Un progetto che, però, si scontrò con l'orgoglio di Ibrahimovic, tornato a Milano per risollevare la squadra dopo il 5-0 contro l'Atalanta. Allora Ragnick fu molto chiaro:
"Non è nel mio stile insistere su giocatori di 38 anni non perché non siano abbastanza bravi, e Ibra certamente lo è, ma perché preferisco creare valore, sviluppare il talento. Per me ha poco senso puntare su Ibra o Kjaer"
La risposta del calciatore svedese, ovviamente, non tardò ad arrivare e, durante un'intervista ai microfoni di Sportweek dichiarò: "Rangnick? Chi è? Non so chi sia Rangnick".
La notte di Reggio Emilia
—Ormai sembrava certo l'addio tra il Milan e lo svedese poi, la notte di Reggio Emilia contro il Sassuolo nel 2020 cambiò tutto: la squadra di Pioli, post-covid, ebbe una grandissima crescita e, di conseguenza, la società gelò il tecnico tedesco. Da li arrivarono il secondo posto e lo scudetto nel maggio del 2022, con Ibrahimovic protagonista assoluto al fianco di Rafael Leao.
Da nemici a possibili alleati
—Oggi lo scenario è totalmente cambiato. Ibrahimovic non veste più i panni del calciatore ma bensì è diventato Senior Advisor di RedBird e braccio destro di Cardinale, patron rossonero. Nelle ultime ore, infatti, risulta esserci stato un incontro a Vienna tra lo svedese e il tecnico tedesco, mettendo da parte le diatribe del passato.

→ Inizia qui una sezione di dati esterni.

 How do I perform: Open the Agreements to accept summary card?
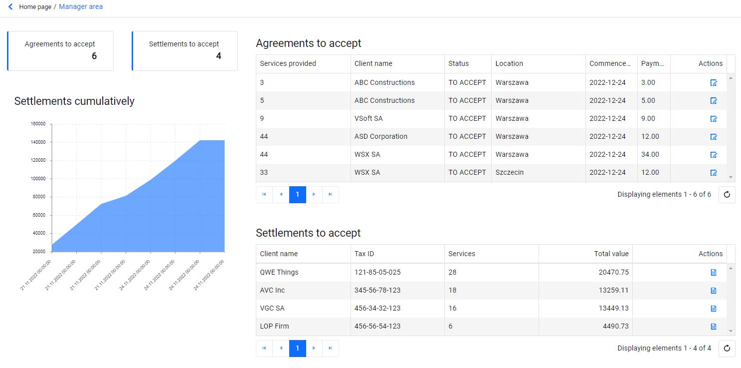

La suggestione legata al suo nome affascina il mondo rossonero, però non è l'unico nome sulla lista. Resta calda anche la pista legata a Andoni Iraola, ex Bournemouth. L'allenatore basco piace molto per la sua filosofia di gioco e per l'identità tattica, ma la strada per arrivare a lui è piuttosto in salita: la concorrenza, infatti, è molto forte, con il Crystal Palace visto come pericolo principale.